Imelda May became only the second live Irish act after U2 to play at the Grammys Sunday night when she blew away the audience and the estimated 120 million watching with her rockabilly performance. Not for nothing is she known as the 'Irish Amy Winehouse"
Accompanied by guitar legend Jeff Beck, the inner city Dublin singer, now 35, showed she is ready for U.S prime time with an unbelievable performance.
May has struggled through 12 years of tough times before last night's crowning moment. During that period the blues singer has been unemployed and almost forgotten, but she has always come back. Last night was an extraordinary vindication.
She and her husband, Darrell Higham, built their own studio in London to record her album 'Love Tattoo' after every record label in the world had turned her down.

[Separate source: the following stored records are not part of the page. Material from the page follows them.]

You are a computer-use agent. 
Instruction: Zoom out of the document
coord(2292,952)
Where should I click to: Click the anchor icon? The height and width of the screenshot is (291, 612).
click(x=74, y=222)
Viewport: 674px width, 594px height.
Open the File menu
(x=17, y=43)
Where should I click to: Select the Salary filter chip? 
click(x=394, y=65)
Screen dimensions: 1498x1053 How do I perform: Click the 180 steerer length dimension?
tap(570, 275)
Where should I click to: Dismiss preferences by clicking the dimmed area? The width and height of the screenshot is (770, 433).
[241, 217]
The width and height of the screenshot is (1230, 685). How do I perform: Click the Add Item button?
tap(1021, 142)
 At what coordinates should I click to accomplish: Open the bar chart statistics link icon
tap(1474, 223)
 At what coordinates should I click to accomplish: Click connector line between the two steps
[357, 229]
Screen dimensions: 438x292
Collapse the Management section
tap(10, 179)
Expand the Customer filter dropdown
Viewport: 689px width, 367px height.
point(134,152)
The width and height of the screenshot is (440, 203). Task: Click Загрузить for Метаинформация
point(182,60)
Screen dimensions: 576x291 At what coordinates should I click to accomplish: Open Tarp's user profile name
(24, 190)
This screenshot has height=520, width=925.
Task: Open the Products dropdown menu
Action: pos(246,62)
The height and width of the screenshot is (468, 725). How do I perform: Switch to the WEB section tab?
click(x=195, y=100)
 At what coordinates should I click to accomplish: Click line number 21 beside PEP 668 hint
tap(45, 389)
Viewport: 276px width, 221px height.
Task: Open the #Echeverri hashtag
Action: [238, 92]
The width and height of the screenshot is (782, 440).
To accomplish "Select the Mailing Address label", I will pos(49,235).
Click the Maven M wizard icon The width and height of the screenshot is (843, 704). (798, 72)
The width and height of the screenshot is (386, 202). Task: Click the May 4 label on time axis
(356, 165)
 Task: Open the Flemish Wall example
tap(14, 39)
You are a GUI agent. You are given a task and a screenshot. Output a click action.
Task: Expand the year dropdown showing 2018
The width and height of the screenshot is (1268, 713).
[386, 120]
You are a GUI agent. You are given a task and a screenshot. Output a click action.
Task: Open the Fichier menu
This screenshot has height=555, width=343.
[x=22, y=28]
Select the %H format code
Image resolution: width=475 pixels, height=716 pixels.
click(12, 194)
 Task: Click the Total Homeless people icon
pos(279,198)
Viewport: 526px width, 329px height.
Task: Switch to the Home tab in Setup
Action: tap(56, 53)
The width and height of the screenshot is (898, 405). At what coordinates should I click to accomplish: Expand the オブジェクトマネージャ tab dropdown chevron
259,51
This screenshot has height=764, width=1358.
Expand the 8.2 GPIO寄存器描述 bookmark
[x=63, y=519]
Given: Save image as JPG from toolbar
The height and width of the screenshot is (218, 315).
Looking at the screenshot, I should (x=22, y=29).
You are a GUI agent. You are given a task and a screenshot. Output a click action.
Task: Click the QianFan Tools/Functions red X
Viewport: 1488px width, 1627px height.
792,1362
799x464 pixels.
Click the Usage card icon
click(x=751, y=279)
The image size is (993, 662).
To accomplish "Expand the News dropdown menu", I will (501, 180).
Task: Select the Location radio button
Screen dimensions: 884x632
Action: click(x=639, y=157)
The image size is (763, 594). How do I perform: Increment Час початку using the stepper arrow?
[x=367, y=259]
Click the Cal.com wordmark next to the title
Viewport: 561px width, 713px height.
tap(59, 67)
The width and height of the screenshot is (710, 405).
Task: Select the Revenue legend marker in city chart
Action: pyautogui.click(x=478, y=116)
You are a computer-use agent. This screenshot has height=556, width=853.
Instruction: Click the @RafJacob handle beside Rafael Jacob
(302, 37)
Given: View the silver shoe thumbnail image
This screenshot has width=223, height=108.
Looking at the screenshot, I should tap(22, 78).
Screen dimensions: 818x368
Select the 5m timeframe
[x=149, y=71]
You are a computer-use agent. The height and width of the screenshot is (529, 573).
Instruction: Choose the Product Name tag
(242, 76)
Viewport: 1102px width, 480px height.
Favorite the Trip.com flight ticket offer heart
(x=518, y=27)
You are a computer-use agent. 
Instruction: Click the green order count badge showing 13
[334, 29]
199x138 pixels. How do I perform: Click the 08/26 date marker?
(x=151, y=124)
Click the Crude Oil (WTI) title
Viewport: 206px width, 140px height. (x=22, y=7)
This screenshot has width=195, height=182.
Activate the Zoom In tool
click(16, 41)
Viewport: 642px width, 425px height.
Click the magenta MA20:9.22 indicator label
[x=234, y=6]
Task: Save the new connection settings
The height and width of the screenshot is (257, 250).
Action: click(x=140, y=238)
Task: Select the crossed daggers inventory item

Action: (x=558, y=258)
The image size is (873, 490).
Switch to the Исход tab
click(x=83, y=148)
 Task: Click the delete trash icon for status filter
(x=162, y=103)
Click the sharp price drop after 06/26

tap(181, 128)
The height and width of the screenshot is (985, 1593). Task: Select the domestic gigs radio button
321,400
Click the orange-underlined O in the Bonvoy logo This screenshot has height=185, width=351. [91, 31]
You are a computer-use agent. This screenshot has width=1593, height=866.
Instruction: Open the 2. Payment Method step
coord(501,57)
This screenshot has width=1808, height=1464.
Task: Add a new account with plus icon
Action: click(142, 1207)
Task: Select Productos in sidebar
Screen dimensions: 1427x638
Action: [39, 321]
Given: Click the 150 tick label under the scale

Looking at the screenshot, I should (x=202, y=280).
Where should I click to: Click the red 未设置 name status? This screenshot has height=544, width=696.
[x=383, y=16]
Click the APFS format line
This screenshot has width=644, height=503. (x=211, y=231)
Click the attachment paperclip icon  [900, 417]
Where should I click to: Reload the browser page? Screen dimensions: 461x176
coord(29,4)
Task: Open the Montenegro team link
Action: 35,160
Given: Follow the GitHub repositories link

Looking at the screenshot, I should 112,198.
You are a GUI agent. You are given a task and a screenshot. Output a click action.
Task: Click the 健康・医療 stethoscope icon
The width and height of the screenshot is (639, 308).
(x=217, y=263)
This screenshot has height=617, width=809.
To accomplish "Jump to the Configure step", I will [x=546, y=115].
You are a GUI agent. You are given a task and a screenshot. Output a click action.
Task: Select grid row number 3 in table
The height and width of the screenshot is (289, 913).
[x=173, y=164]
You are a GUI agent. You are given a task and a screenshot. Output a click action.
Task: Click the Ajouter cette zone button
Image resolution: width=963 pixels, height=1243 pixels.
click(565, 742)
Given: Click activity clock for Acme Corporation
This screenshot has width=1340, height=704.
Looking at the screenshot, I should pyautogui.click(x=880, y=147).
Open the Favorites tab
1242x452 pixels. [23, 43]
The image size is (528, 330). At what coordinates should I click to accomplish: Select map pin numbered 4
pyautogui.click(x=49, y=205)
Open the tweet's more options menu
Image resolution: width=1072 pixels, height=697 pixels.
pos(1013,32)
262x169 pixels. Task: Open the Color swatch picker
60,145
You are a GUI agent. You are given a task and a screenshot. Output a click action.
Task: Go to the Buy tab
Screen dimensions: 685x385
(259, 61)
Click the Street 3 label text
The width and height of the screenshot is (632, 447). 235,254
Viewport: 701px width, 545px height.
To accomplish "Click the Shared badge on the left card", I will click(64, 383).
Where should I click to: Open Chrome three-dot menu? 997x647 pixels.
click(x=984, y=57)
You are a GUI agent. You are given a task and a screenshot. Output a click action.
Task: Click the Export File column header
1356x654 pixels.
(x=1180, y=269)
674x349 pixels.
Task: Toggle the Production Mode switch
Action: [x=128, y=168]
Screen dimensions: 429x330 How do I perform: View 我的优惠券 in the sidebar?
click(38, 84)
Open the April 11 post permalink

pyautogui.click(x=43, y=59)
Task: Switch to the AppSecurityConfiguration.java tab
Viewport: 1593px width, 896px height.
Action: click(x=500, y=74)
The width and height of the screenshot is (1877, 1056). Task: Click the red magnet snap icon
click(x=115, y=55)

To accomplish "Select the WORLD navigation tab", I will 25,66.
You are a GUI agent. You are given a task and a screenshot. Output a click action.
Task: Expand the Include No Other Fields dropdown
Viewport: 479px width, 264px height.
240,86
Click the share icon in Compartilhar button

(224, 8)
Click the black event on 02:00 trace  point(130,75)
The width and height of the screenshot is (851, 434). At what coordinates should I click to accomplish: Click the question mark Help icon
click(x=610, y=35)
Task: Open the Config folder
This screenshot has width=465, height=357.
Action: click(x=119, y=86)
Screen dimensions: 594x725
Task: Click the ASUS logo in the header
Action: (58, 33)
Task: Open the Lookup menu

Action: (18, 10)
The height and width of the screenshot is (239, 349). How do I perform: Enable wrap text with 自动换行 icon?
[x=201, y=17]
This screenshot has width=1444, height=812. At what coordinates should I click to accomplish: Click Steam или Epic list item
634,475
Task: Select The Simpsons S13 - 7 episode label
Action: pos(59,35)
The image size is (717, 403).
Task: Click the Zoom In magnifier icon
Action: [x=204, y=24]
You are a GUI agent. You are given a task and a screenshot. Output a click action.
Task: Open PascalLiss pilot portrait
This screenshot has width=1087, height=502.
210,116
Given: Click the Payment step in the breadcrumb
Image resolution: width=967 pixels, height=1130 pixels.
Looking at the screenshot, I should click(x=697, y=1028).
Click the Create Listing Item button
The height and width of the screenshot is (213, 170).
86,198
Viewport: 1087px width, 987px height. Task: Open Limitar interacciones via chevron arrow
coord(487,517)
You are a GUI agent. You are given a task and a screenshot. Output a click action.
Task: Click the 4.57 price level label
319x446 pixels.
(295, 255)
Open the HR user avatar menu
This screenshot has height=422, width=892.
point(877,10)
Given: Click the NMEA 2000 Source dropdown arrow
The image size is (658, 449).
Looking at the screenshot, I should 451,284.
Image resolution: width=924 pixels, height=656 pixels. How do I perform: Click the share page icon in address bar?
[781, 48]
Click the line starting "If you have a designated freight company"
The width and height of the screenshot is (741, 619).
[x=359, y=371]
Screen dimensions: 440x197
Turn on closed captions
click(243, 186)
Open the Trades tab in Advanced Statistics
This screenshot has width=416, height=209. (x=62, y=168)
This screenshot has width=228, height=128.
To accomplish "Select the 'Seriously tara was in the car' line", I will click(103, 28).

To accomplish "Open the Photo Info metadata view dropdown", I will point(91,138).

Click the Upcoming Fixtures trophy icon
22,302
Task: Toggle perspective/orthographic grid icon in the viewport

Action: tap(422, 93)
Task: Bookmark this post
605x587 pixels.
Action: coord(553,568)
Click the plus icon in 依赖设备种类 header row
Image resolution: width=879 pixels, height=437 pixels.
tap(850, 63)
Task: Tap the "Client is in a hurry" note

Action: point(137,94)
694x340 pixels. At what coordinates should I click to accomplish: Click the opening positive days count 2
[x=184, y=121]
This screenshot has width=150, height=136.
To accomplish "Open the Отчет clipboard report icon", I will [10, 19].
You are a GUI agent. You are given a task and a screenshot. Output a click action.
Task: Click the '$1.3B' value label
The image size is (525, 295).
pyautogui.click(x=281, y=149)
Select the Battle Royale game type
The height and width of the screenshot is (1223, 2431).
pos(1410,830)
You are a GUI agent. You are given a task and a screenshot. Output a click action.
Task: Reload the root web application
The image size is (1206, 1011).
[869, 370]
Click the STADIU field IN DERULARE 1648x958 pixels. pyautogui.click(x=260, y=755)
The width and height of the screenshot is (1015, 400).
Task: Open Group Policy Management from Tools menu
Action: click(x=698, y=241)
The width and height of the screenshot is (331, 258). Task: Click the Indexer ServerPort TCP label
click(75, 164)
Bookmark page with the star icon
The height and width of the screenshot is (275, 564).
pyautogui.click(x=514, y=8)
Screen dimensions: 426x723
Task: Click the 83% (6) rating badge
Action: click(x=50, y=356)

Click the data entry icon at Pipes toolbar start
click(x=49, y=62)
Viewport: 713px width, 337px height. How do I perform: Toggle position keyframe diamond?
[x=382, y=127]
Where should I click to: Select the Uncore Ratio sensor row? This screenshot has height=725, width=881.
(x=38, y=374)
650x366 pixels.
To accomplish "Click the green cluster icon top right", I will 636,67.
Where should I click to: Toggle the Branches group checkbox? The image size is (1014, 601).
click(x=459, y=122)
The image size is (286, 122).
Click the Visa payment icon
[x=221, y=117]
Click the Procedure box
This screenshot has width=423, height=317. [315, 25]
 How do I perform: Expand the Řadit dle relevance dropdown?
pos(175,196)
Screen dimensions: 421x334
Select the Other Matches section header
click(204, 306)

May instead sold it at her own sold-out shows in smaller venues. The record eventually came to the attention of rockabilly expert Jools Holland who booked her on his BBC show “Later with Jools Holland”.
Even at that it took a last minute cancellation for May to get on the show after some of the producers objected to giving the unknown Irish woman an opportunity.
Also performing on the show was the legendary Jeff Beck, who thought May was the best act he had heard in years. Suddenly the dam began to burst.
She appeared with Beck and Eric Clapton and as the opening act for Van Morrison. The record company offers began to flow in. The single from the album 'Johnny Got a Boom Boom' raced up the British charts and the album made no. 1. in Ireland. Then came the Grammy invitation. When Beck was nominated, he asked her to play live with him in Los Angeles.
May has made it the tough way. She grew up in The Liberties one of Dublin's most deprived inner city neighborhoods and remembers stepping over junkies in her apartment building. She is the youngest of five children. Her mother formed a singing troupe that belted out all the Broadway classics and May was soon the star attraction, eventually focusing on rockabilly.
She moved to London in 1997 and met her husband there. What followed was ten years of trying to make the breakthrough, playing for a pittance at many clubs, honing her act, always waiting for the big break.
Now her record company is ready for a big promotional tour after her Grammy performance and a new album entitled 'Mayhem’ is in the works. She has become an overnight sensation after 12 years of dogged persistence and hard work.
Personally she is described as "great company. Imelda loves her frocks and dresses and her make-up but that’s just for her on-stage time where she needs to make an impression as a lead singer, she’s very down to earth, very normal and very proud of her Liberties background. It has been a struggle for her over the years and now that the album has taken off and things are happening for her she is very focused and has come to really understand how the music business works,” a friend told The Irish Times recently.